= Task description =
In the records below, reproduce exactly the lines from the one containing "This screenshot has height=425, width=428." through the one containing "This screenshot has height=768, width=1366.", both included, and omit the pictures.

= Saved data entries =
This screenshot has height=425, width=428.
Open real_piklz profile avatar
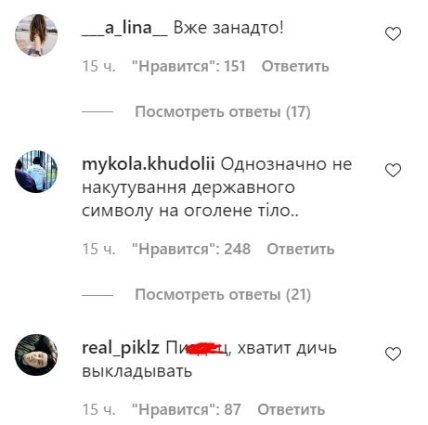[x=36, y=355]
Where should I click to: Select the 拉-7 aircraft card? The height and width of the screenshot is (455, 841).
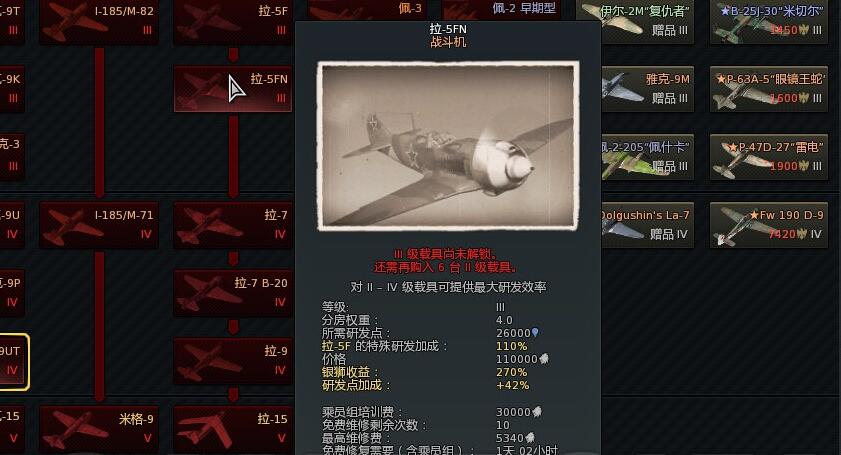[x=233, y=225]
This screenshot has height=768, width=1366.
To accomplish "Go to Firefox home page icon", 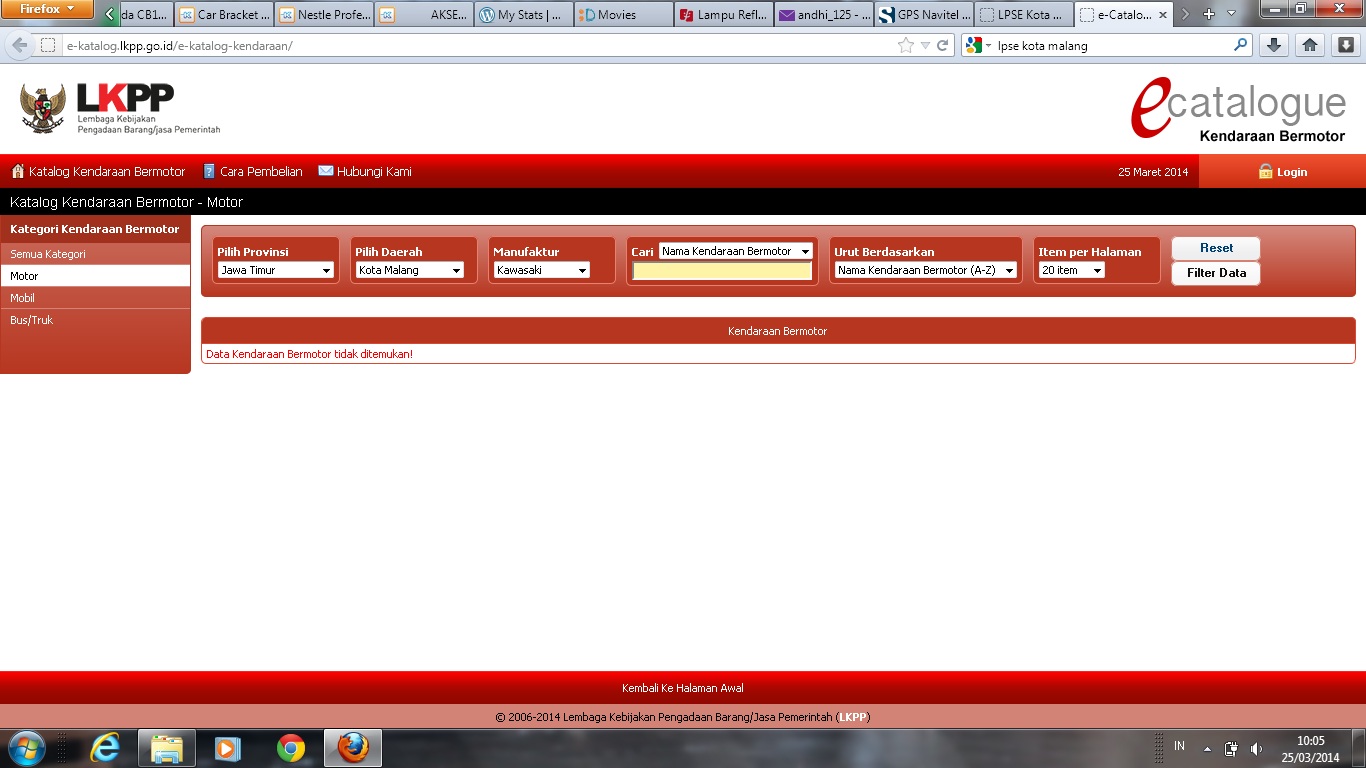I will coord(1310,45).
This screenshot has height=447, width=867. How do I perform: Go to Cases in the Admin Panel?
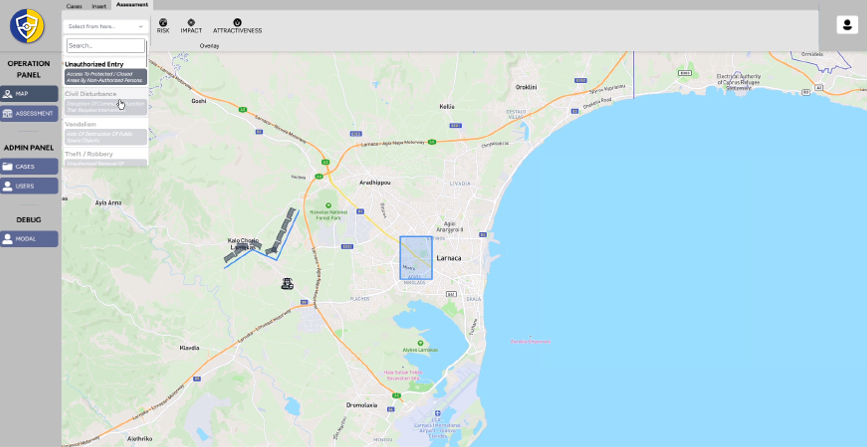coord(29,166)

==

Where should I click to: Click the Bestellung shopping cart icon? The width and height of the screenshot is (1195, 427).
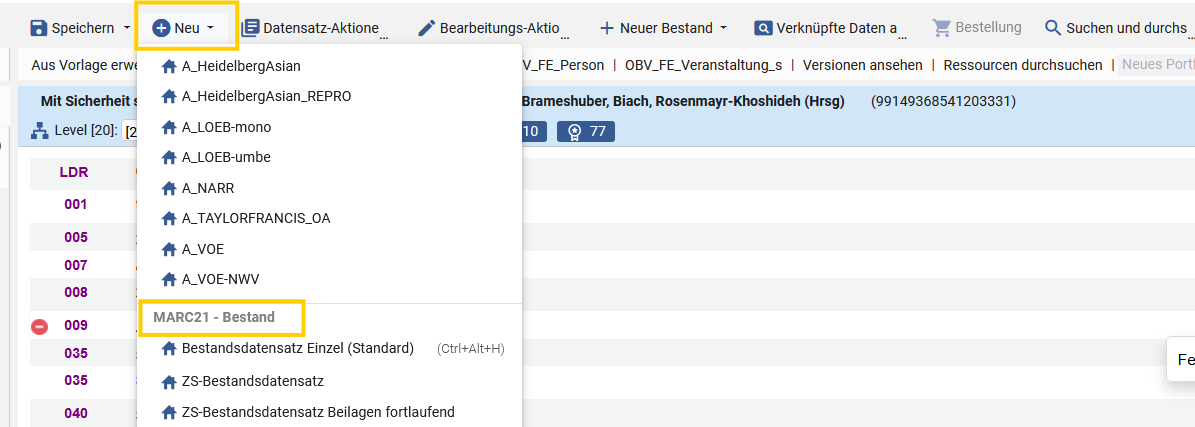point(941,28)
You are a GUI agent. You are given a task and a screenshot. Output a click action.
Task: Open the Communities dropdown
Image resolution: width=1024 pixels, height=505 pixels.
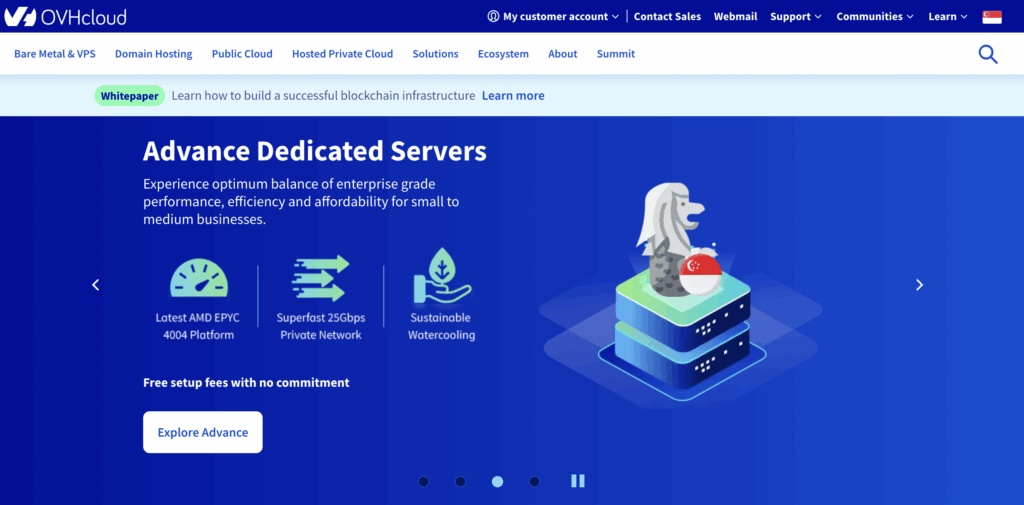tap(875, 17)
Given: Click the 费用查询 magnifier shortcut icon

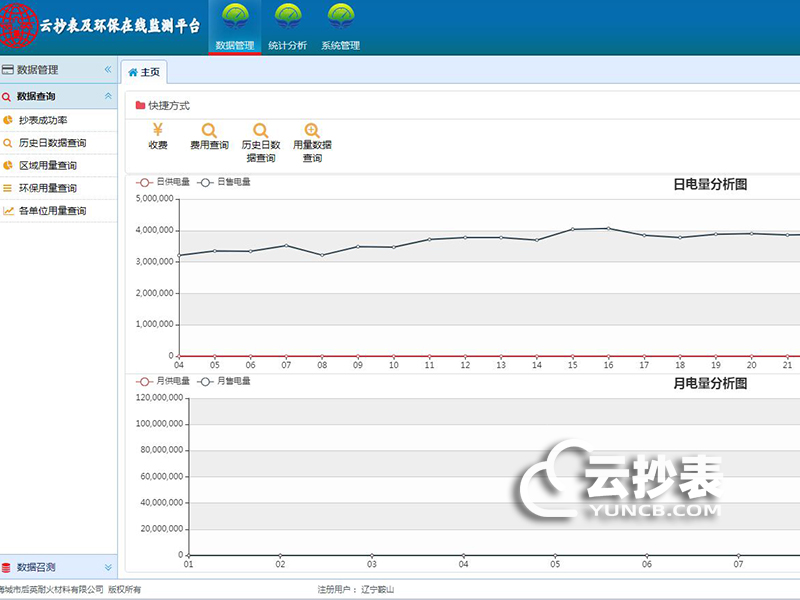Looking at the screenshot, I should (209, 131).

= Exercise solution =
This screenshot has height=425, width=428.
Open real_piklz profile avatar
[x=36, y=355]
Where should I click to: Select the 拉-7 aircraft card? The height and width of the screenshot is (455, 841).
[x=233, y=225]
This screenshot has height=768, width=1366.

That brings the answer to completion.